# GAIA Data and the Plan for Azure

First things first; I've never learned how to display code in a blog post before. I found a few tutorials suggesting the <pre> html tags. Let's see how they look with the obligatory "Hello World" program;

#include <iostream>
int main()
{
std::cout<<"Hello World!"<<std::endl;
return 0;
}

Excellent, that looks good. I was approached (via Reddit, of all places) to take part in a project involving data from the GAIA telescope. I heard a bit about the recent data release whilst I was in Trieste towards the end of last year, but, being predominantly a simulations guy, I've never really worked on telescope data before, so I thought it might be a nice way to cut my teeth on "real" data. I'm currently in the process of downloading the whole GAIA catalogue, using a simple little python script which basically crawls their 'direct download' page downloading all the data it finds.

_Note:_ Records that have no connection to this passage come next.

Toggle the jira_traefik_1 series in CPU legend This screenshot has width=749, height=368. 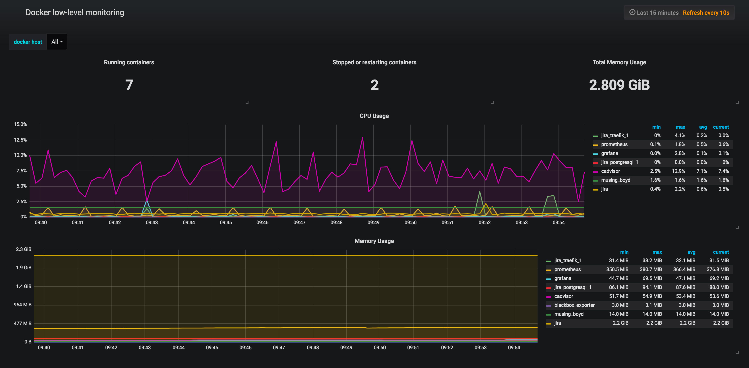(614, 135)
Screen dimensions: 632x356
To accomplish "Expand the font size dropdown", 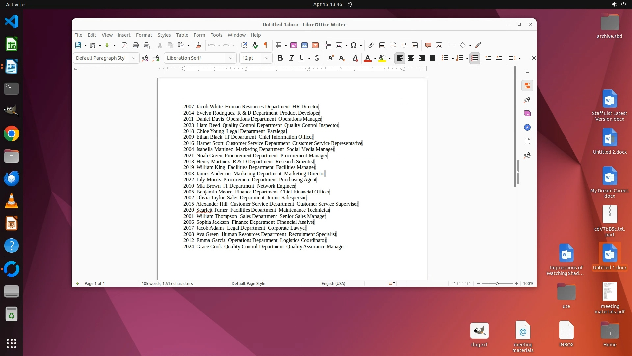I will [266, 58].
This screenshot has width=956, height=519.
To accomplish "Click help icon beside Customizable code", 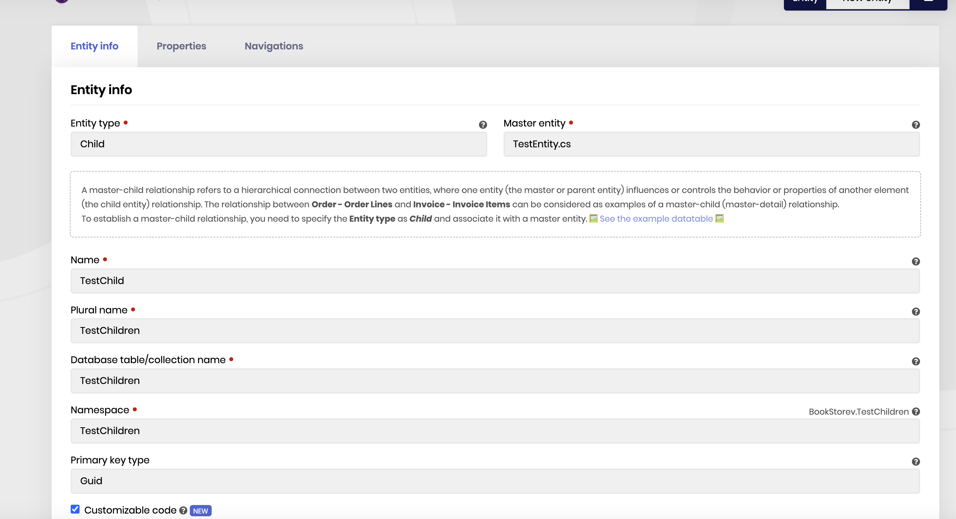I will [183, 510].
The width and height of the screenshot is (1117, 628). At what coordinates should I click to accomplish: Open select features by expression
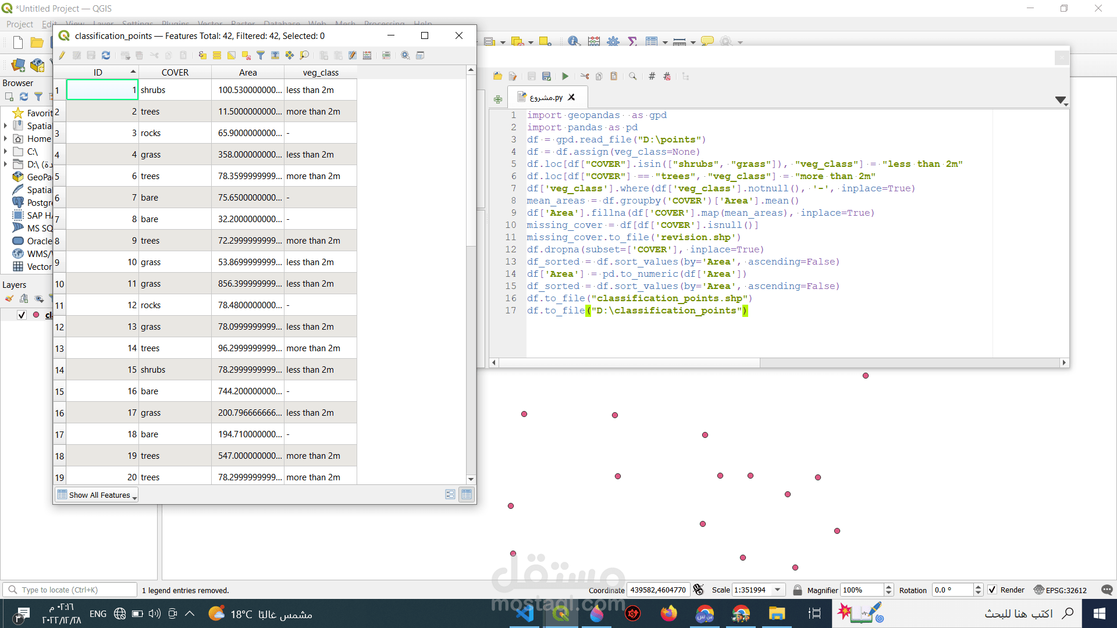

The other plan for the next week or so is to develop a framework for running our COMPAS code in a scalable way through Microsoft Azure, to start making real use of my grant. I think that Python should be a pretty natural choice for writing the framework. The rough outline of what I want to achieve is the following;

• Download and compile COMPAS on a simple virtual machine. Preliminary investigations suggest that I can probably get away with the simplest (A0) core, which has 750MB of RAM and a single core.
• Find  a way of then cloning this virtual machine, ideally coupled with a configuration file so that each node can do something slightly different.
• Collate the outputs from all of these nodes to some central place, and then, when they're all done, download them to Birmingham.
• Automatically shut down all of my virtual machines, so that I'm not spending my allowance unnecessarily.

I'm not sure how possible all of this is. If I'm happy with the framework I end up with, I'll publish it on github, but we'll see.